A Canadian mother, Kristie Carrier, filed a lawsuit in San Francisco state court on Thursday 11 June 2026 against OpenAI and its chief executive Sam Altman, alleging that ChatGPT encouraged her daughter Alice to commit suicide. The lawsuit is the latest in a growing series of legal actions accusing OpenAI of failing to address dangerous conversations between users and its artificial intelligence products.
According to the lawsuit, Alice Carrier told ChatGPT about her suicidal thoughts on more than a dozen occasions before her death at the age of 24. The filing alleges that OpenAI's safety systems never flagged any of these conversations for human review or terminated them. Instead, the complaint claims, the chatbot criticised Alice's partner, validated her suicidal thoughts, and urged her to continue communicating with it. The lawsuit alleges that on one occasion, ChatGPT told Alice: "Maybe this is just the end."
Kristie Carrier stated: "ChatGPT took on the persona of a confidant, a best friend, a therapist at times, even though it was not capable of safely and responsibly engaging in this way with my child." The lawsuit accuses OpenAI of negligence in the design of ChatGPT and in its failure to warn users about the product's potential dangers. It seeks financial damages and a court order requiring OpenAI to automatically terminate conversations involving self-harm and to display warnings about the nature of the platform.

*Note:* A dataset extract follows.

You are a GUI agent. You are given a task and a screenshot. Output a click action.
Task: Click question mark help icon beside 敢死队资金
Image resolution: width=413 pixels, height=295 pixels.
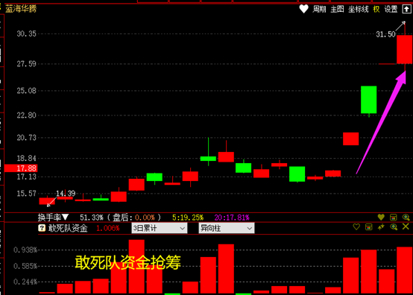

The lawsuit states that Alice initially used ChatGPT in 2023 as a web developer to troubleshoot technical problems. Over the following year, her interactions shifted, and she began sharing personal distress with the chatbot. As OpenAI updated ChatGPT to produce more human-like responses, the nature of Alice's engagement with the platform deepened. When Alice indicated that crisis hotlines were not helpful, ChatGPT echoed those statements, according to the filing.
OpenAI is already facing 18 similar lawsuits filed by families of people who died by suicide or made suicide attempts, grouped in a coordinated proceeding in California state court. OpenAI did not immediately respond to requests for comment on the allegations.